Quant à vous, les forces de l’ordre. Ne vous trompez pas d’ennemis. Faites preuve de discernement, qui est l’un des fondements de votre vocation. Sur qui tirez-vous ? Vous devez protéger le peuple, et non une élite.

Les puissants jouent sur nos peurs à tous, sur nos faiblesses, façonnant la conscience collective à leur convenance, en ne laissant paraître qu’un espoir de confort illusoire.

Lorsqu’un dirigeant laisse son peuple mourir sous l'oppression, on parle bien de crime contre l'humanité.

Nous y sommes, et tous les oppresseurs de ce monde devront bientôt répondre devant les assembles citoyennes du monde entier.

Gardez à l’esprit que ceux ferment les yeux devant cette triste réalité sont soit inconscients, soit lâches, soit corrompus, car nul ne peut fermer les yeux sur la misère de son propre frère.

Ne vous en prenez pas aux premiers : le réveil est toujours très difficile, et certains se lèvent plus tard que d’autres, mais ils seront très vite parmi nous.

N’oublions jamais : La déclaration des droits de l'homme et du citoyen de 1793 énonce en son article 35 : « Quand le gouvernement viole les droits du peuple, l'insurrection est, pour le peuple et pour chaque portion du peuple, le plus sacré des droits et le plus indispensable des devoirs».

Mon grand-père, en tant que résistant, me disait toujours que sur cette terre, il n’y pas de différence entre les hommes devant le fusil du bourreau.
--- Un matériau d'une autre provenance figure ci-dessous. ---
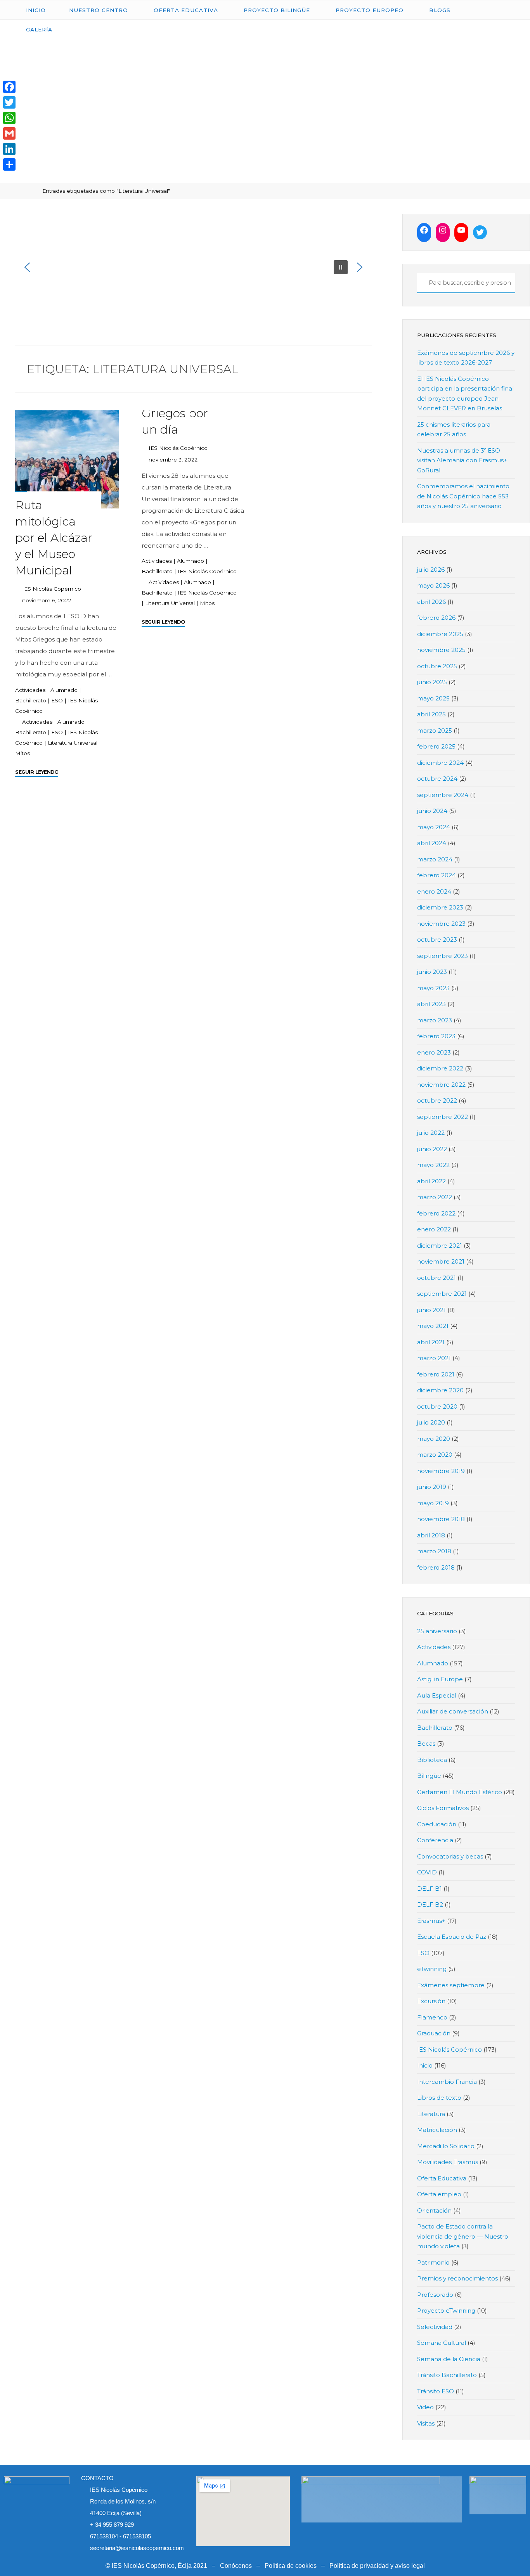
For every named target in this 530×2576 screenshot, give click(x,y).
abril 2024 (431, 843)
Mes condoléances aux familles endeuillées par la perte d'un fils, d'un frère, d'une sœur, d'un père, d'une mère, morts récemment pour la France et la liberté.

Arrêtons de ces gouvernements injustes, changeons cela tous ensemble !

Ils plieront ! Nous sommes des millions face à une poignée, et notre combat est juste.

COURAGE à tous, ce n'est que le début.